As an employer, it is important to be aware of what your employees are doing, in order to motivate them, when needed, or just to simply have a clear understanding about what is going on in your business.
From an employees perspective, it is important to meet the expectations of your employer and to carry out the tasks at hand for that day. When it comes to this, productivity is key and goes a long way. Being unproductive can cause tasks to go unfinished, delay the progress of the business, and create problems.
But, what if your boss could see you at your most unproductive times? Would it motivate you, or make you feel like your privacy is violated? Would you be more productive, or continue to be unproductive? Well, a company called Crossover seems to think it will drive productivity onward.
Crossover has created a tool that is called WorkSmart which can take photos of employers’ workstations, and even track how many apps are being used as well as keystrokes, that provides employers data revealing the patterns that employees take part in, such as how often they log onto social media or use private messaging apps.
This tool was created with the idea in mind that employers have the right to understand what is going on with their employees as long as they are paying for their time and in most cases, computers. It is simply putting employers on the right track toward productivity, which at the end of the day, is the goal for everyone, right?
“If you are a parent and you have a teenage son or daughter coming home late and not doing their homework you might wonder what they are doing. It’s the same as employees,” said Brad Miller, CEO of Awareness Technologies, which sells a package of employee monitoring tools under the brand Interguard. The Guardian reports.
Just How Productive Are Your Employees?
With the talk of surveillance surfacing in the workforce, it brings forward the questions, just how productive are employees? Is it really necessary to monitor them? If they aren’t being productive, and wasting the company’s time, then is this necessary?

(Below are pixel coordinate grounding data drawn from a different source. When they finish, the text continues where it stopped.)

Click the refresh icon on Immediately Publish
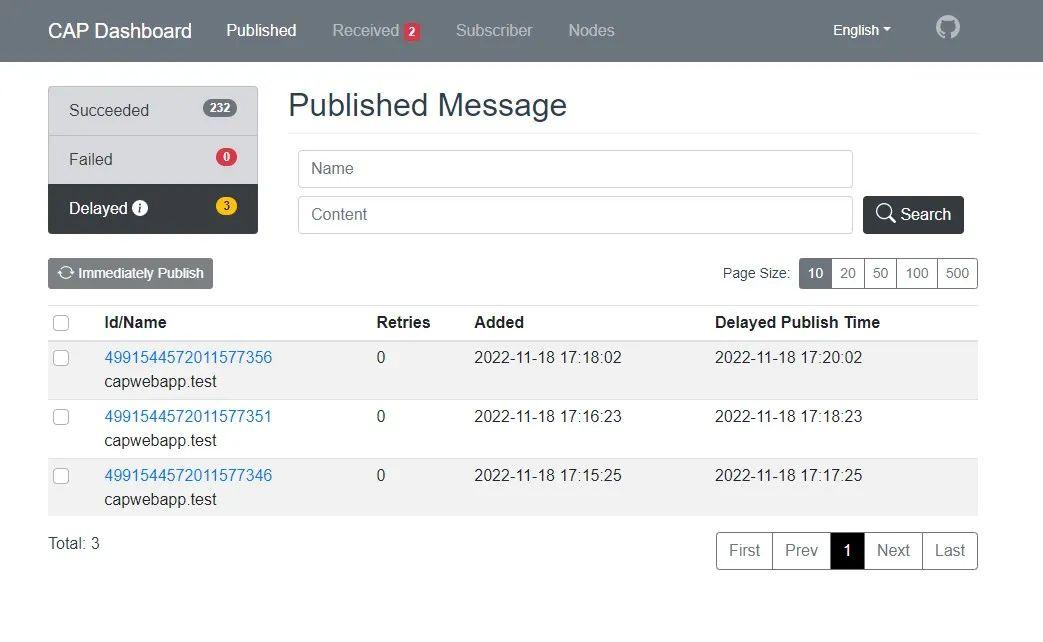Screen dimensions: 1043x642 pyautogui.click(x=65, y=273)
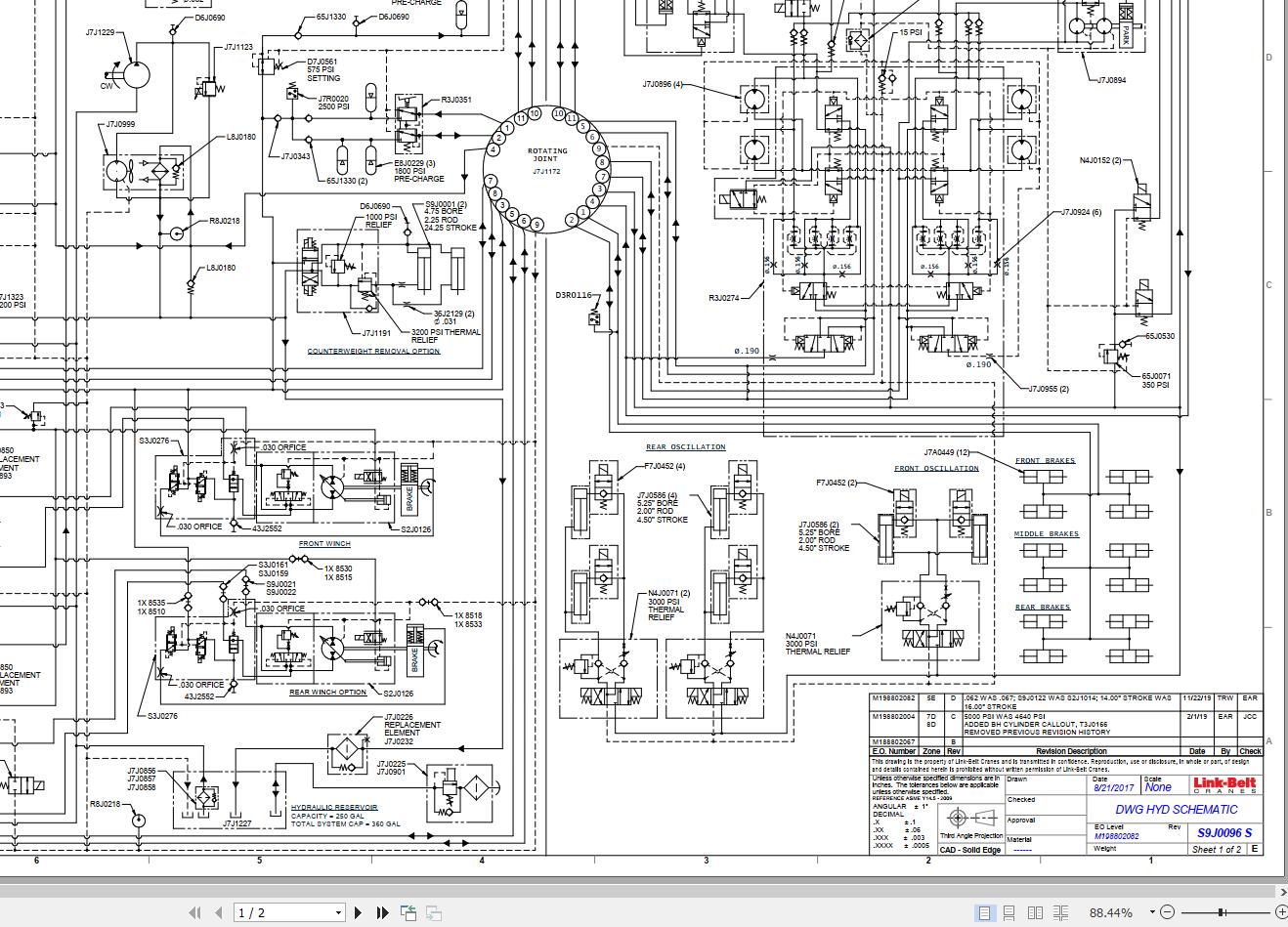The height and width of the screenshot is (927, 1288).
Task: Select the open-in-new-tab icon
Action: [408, 912]
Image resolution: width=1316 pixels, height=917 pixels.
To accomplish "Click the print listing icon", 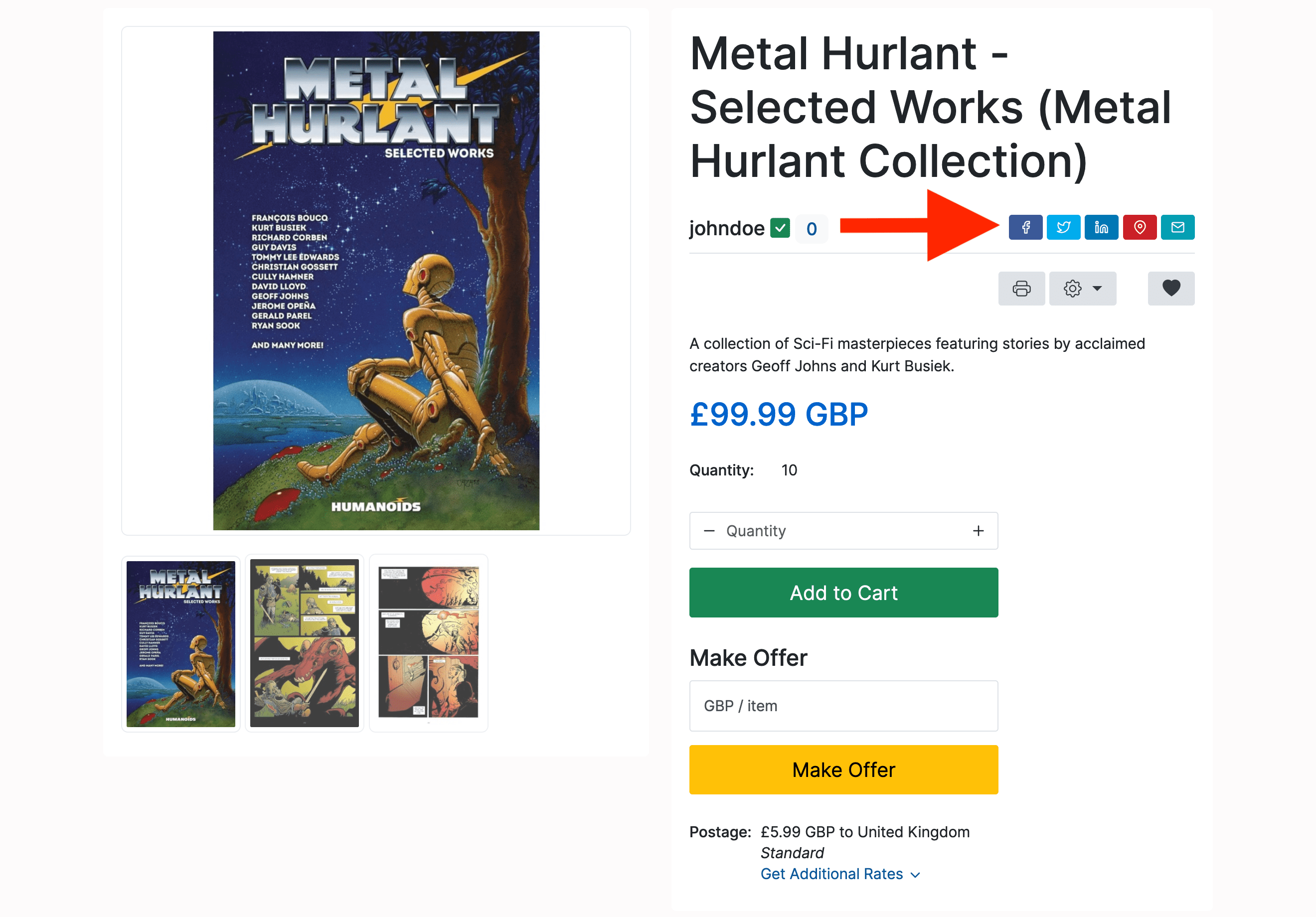I will 1021,288.
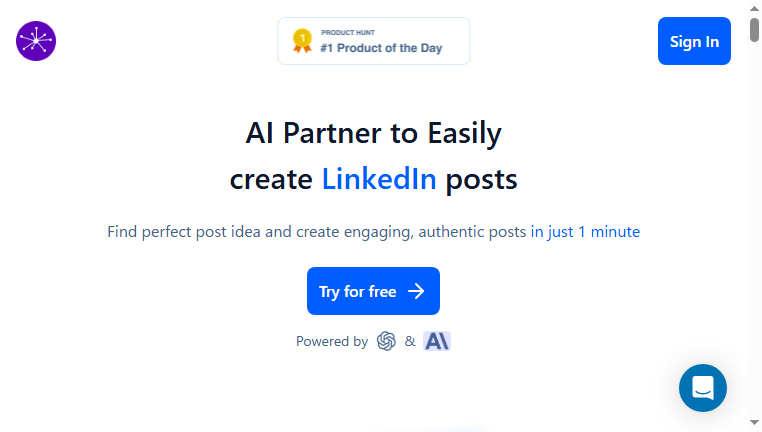This screenshot has width=762, height=432.
Task: Click the arrow icon inside Try for free
Action: click(416, 292)
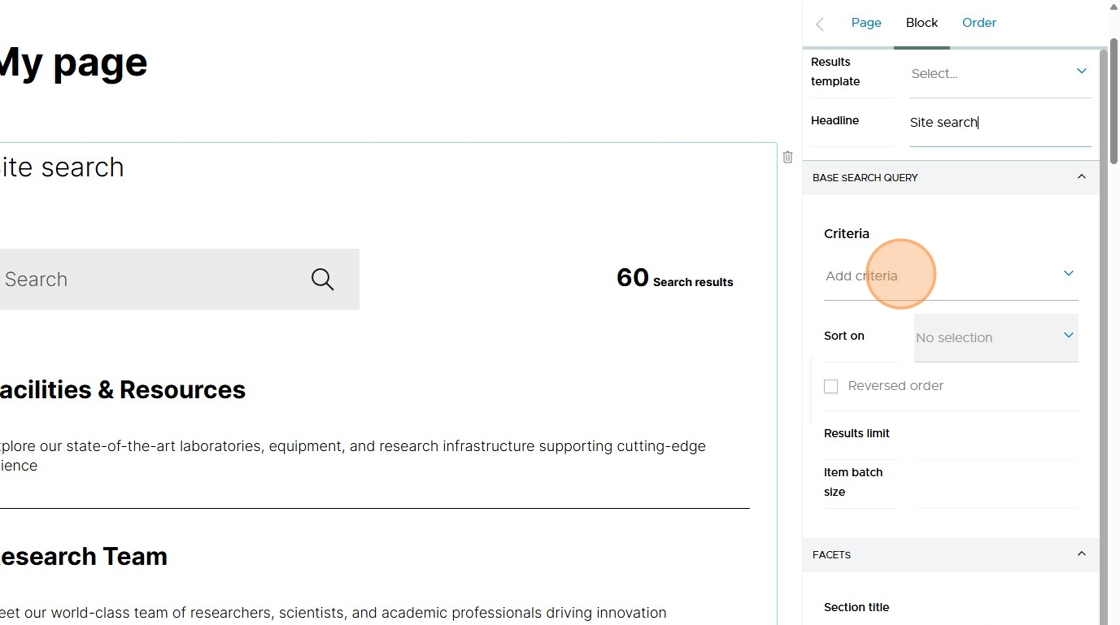Click the Results limit field

click(x=996, y=434)
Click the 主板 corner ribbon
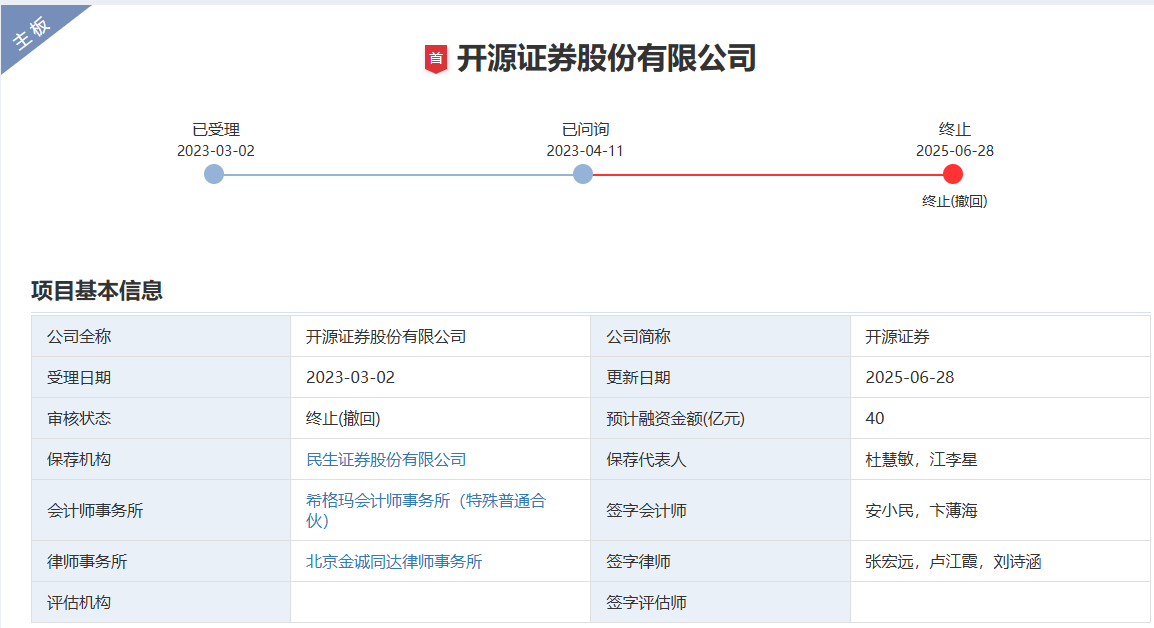This screenshot has width=1154, height=628. (x=32, y=34)
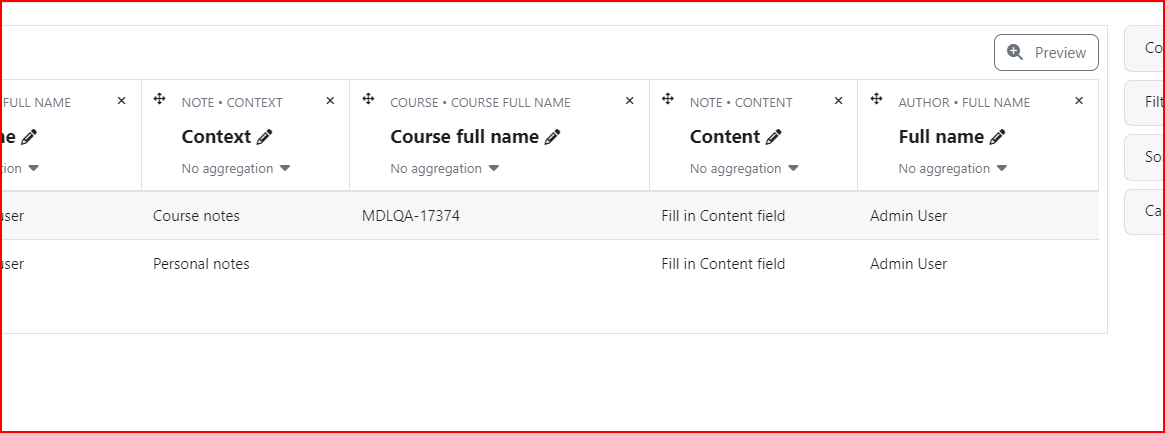Screen dimensions: 1165x433
Task: Delete the Note Content column
Action: (x=838, y=101)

Since data is so accessible to us more than ever before, it is easy to track the way employees work simply by looking at browser history or having access to company emails. According to CIO Dive and ABC News, companies do monitor their employees’ emails and phone records too.
“However, close to 80% of companies admit to monitoring employees’ emails, internet, and phone records, reports ABC News. Of the approximately 1,600 surveyed organizations, more than 25% of companies have fired employees for “misusing” inappropriate email content or internet usage.” CIO Dive reports.
So, since employees are not using emails or the internet to the benefit of the company, many employers are taking the initiative to track and monitor computer behavior. Many employers are sticking to data that only involves the company and issues at hand, while others are interested in a broader sense of tracking.
Crossover’s software is so unique and specific, that it can even track what employees are discussing non-work related topics, like alcohol, or drug use. According to The Guardian, Crossover can “tell the difference between smoking weed in the backyard and weeding the backyard”.
As we enter a world that is digitally focused, individuals are migrating toward tools like social media and instant messaging to interact. This changes the way the employees conduct work and interact with one another, which draws these concerns. Employee and employer relationships are changing as digital tools are integrated into companies. This topic can be highly debated among both parties, and it will continue as technology, and software, evolves.